The β-Arrestin Pathway-selective Type 1A Angiotensin Receptor (AT1A) Agonist Sar1Ile4Ile8Angiotensin II Regulates a Robust G Protein-independent Signaling Network

摘要

The angiotensin II peptide analog [Sar¹,Ile⁴,Ile⁸]AngII (SII) is a biased AT1A receptor agonist that stimulates receptor phosphorylation, β-arrestin recruitment, receptor internalization, and β-arrestin-dependent ERK1/2 activation without activating heterotrimeric G-proteins. To determine the scope of G-protein-independent AT1A receptor signaling, we performed a gel-based phosphoproteomic analysis of AngII and SII-induced signaling in HEK cells stably expressing AT1A receptors.

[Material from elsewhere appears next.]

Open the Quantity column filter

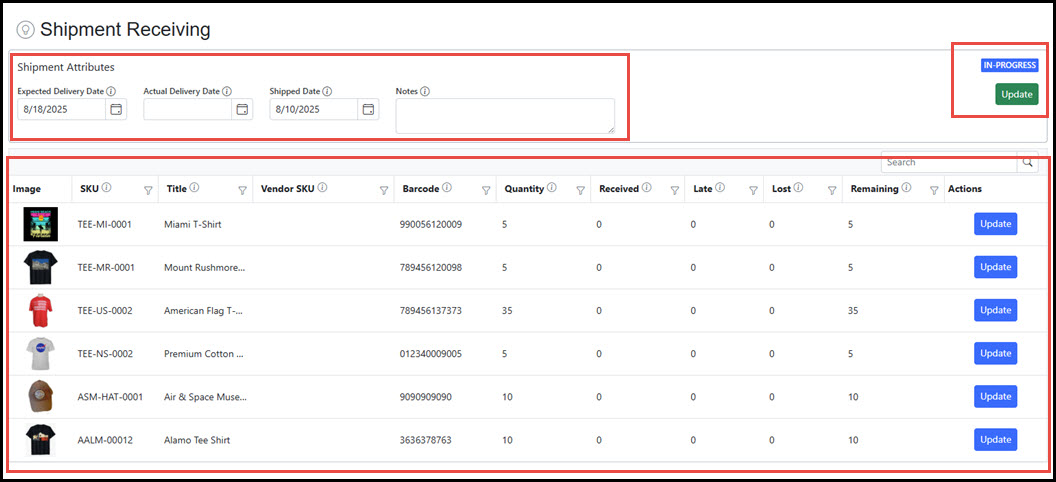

A total of 34 differentially phosphorylated proteins were detected, of which 16 were unique to SII and eight to AngII stimulation. MALDI-TOF/TOF mass fingerprinting was employed to identify 24 SII-sensitive phosphoprotein spots, of which three (two peptide inhibitors of protein phosphatase 2A (I1PP2A and I2PP2A) and prostaglandin E synthase 3 (PGES3)) were selected for validation and further study. We found that phosphorylation of I2PP2A was associated with rapid and transient inhibition of a β-arrestin 2-associated pool of protein phosphatase 2A, leading to activation of Akt and increased phosphorylation of glycogen synthase kinase 3β in an arrestin signalsome complex. SII-stimulated PGES3 phosphorylation coincided with an increase in β-arrestin 1-associated PGES3 and an arrestin-dependent increase in cyclooxygenase 1-dependent prostaglandin E2 synthesis. These findings suggest that AT1A receptors regulate a robust G protein-independent signaling network that affects protein phosphorylation and autocrine/paracrine prostaglandin production and that these pathways can be selectively modulated by biased ligands that antagonize G protein activation.